The more they are worth, like having a podcast with a specific purpose and a specific audience, like this podcast, the more they must be remunerated; compared to someone else who has an audience of people who just aren't affected/afflicted and who just don't care. (Hey I'm not blaming them, they don't have to.)

That's just the tyranny of demographics.

It affects the sellers as well the buyers. (And the cash register went "cha-ching" :-)

---- "Five Dollar Hat" by: "The Glare Of Day" http://myspace.com/theglareofday

Outro

4 comments:

Miss Chris said...

Regarding the media and it's inability (or unwillingness) to address us, I often wonder this: When Katie Couric was on the Today Show, colon cancer was mentioned all the time. It was the "cause du jour" for many years. Now the Today Show has Meredith Veiera, who's husband has MS. I think I heard maybe one thing about it. Shame on her for not using her position as Katie Couric used hers.

mouse said...

MS made headlines back when Tysabri got recalled due to it's potential relationship to PML deaths. Death is news these days.

Charles-A. Rovira said...

Hello Ms. Mouse, yes, death makes the news, (though I have to listen to Weaponry on WBAI for the complete casualty reports from the "Wars on the Far Side of the World".)

Charles-A. Rovira said...

I actually read "Blindsided: Lifting A Life Above Illness", the book by Richard Cohen, the MSer husband of Meredith Veiera, and you're undeniably right.
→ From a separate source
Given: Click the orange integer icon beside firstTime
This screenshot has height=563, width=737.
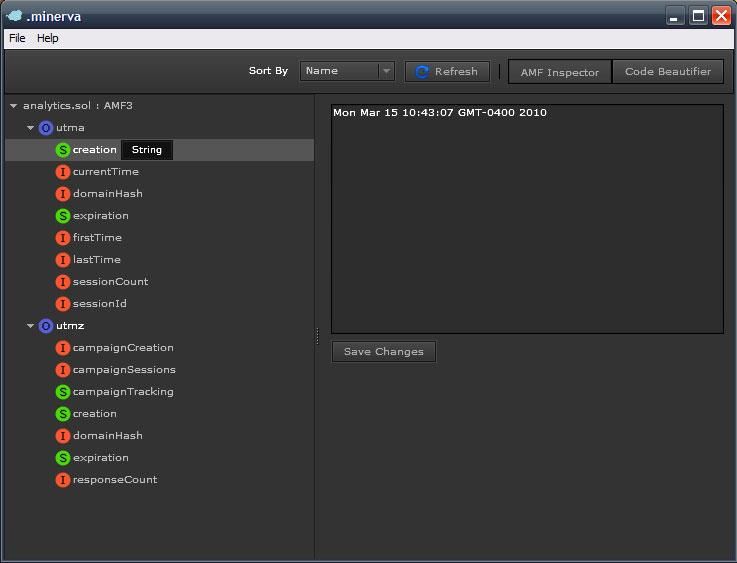Looking at the screenshot, I should click(x=63, y=238).
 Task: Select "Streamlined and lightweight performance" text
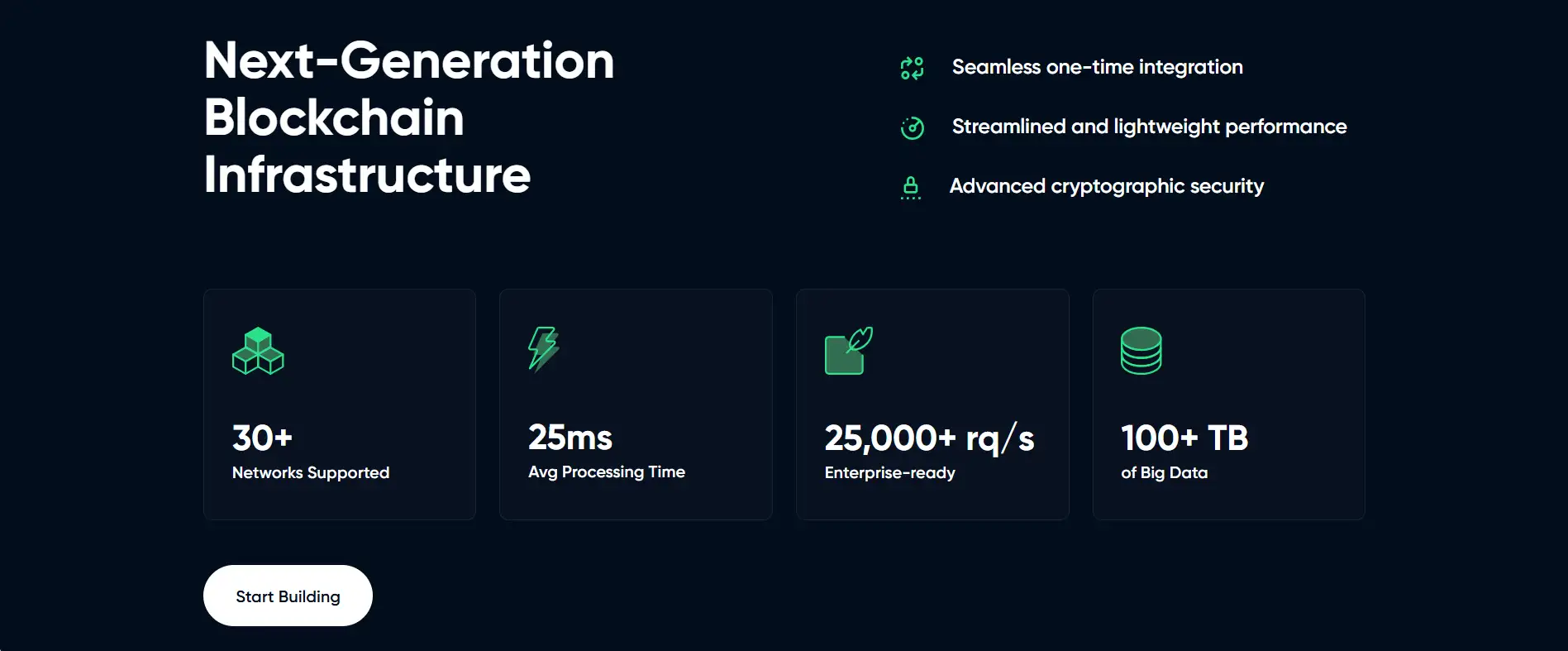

It was a book and it faded from view, if it ever was in our faces, when she got her job as anchor.

But I'm not blaming her in anyway for what she did or didn't do.
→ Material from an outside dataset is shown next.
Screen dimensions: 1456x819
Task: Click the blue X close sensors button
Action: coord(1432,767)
As I wrote, the mass media is the mass media and we MSers don't represent the mass in any way, shape or form.

That's why MSBPodcast is so important.

Nobody else is positioned to bring MSers news that matters to them, and on only to them.

(Yes, I'll get around to doing more interviews.

I did it once through Skype to prove it could work.

Then I recorded a podcamp session with my remote to prove it could work.

I then started two international multi-lingual collaborations to show how far we could reach.

Believe me, I know that I've got a tiger by the tail. :-)

This is a model for the rest of all time on how do media on the internet for heretofore ignored niches.